WORK TASK: From the records, return each line that has the word "heading" in it.

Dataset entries
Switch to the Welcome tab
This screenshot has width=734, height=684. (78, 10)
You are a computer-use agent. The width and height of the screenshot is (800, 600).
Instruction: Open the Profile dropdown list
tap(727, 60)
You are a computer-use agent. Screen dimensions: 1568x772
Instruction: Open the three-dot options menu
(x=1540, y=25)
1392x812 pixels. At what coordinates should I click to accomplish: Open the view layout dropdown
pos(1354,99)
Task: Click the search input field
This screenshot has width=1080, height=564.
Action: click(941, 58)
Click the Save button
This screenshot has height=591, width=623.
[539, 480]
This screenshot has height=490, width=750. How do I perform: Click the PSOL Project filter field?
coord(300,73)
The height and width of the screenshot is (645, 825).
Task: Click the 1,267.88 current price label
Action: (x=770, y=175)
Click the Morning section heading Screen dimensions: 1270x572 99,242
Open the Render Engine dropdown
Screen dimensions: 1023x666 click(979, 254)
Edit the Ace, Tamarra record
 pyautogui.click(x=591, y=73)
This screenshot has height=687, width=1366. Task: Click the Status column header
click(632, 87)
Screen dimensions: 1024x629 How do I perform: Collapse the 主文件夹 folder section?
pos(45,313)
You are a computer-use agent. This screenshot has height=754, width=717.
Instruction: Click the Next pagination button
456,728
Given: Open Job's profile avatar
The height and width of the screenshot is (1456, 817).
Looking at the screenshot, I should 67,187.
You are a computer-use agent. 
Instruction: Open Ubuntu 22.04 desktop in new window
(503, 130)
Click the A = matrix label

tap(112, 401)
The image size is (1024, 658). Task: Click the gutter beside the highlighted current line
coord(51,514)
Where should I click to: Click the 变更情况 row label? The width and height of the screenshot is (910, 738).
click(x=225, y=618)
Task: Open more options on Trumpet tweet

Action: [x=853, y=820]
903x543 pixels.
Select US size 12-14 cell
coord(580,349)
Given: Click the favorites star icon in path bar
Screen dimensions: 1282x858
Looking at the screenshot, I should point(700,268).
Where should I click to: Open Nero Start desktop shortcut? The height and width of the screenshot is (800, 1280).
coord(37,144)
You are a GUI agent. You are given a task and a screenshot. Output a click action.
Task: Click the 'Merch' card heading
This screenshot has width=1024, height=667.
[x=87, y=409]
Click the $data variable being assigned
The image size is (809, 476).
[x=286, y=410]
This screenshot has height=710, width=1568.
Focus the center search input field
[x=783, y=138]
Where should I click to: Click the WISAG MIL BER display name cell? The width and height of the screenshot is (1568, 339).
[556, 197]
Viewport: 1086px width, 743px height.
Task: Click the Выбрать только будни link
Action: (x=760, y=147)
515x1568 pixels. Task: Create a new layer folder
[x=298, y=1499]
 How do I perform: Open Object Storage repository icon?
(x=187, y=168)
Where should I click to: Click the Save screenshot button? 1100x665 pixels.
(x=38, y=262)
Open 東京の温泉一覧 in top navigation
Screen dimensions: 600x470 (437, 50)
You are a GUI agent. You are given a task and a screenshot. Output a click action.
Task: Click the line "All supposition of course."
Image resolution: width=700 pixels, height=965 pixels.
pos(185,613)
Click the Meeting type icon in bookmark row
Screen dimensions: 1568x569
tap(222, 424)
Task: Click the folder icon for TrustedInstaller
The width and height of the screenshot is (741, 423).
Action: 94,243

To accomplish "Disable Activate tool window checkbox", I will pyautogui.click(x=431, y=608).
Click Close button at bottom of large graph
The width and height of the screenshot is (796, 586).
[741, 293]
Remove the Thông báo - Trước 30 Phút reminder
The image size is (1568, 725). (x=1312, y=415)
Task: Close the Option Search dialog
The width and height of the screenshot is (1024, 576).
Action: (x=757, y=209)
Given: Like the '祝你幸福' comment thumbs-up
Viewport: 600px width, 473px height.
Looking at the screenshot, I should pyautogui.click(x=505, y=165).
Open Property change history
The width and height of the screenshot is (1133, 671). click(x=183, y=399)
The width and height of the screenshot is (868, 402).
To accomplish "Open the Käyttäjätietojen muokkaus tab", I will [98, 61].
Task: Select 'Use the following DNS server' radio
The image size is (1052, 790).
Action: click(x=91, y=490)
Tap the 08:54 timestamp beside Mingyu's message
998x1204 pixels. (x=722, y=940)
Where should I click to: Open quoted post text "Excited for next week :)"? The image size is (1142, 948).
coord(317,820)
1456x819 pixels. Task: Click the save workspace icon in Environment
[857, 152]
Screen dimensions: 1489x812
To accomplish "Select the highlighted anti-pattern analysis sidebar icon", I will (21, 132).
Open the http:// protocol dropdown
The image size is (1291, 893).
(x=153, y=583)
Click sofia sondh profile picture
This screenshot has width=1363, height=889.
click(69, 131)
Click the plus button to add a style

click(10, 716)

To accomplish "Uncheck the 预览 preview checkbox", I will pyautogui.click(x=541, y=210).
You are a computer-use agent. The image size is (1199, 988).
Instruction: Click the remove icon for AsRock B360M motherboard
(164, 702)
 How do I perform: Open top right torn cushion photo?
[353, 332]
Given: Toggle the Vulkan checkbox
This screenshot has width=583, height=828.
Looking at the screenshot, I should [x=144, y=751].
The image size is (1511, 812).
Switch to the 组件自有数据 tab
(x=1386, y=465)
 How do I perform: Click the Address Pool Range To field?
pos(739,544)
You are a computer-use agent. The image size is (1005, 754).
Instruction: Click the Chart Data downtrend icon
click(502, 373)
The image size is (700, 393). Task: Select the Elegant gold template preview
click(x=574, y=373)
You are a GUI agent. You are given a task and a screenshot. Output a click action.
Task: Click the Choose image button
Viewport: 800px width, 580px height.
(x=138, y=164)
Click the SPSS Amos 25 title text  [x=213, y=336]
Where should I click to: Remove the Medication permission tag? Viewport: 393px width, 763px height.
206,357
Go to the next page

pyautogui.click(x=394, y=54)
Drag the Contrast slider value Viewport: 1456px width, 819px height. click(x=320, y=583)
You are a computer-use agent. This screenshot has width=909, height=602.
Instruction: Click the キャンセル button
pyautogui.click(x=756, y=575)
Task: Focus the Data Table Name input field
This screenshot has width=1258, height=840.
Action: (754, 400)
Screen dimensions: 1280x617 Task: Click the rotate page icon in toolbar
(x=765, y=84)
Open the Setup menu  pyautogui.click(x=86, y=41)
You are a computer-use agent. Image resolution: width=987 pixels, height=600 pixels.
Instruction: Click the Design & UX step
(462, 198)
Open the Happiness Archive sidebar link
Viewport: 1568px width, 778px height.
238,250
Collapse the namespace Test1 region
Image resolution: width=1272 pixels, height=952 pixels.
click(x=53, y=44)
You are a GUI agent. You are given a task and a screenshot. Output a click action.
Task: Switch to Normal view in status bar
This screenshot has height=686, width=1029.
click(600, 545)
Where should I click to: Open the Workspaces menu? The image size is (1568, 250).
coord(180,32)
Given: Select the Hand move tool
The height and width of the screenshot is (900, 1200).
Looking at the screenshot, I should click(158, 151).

EXERCISE RESULT:
Click the Morning section heading Screen dimensions: 1270x572 99,242
Task: Click the 'Merch' card heading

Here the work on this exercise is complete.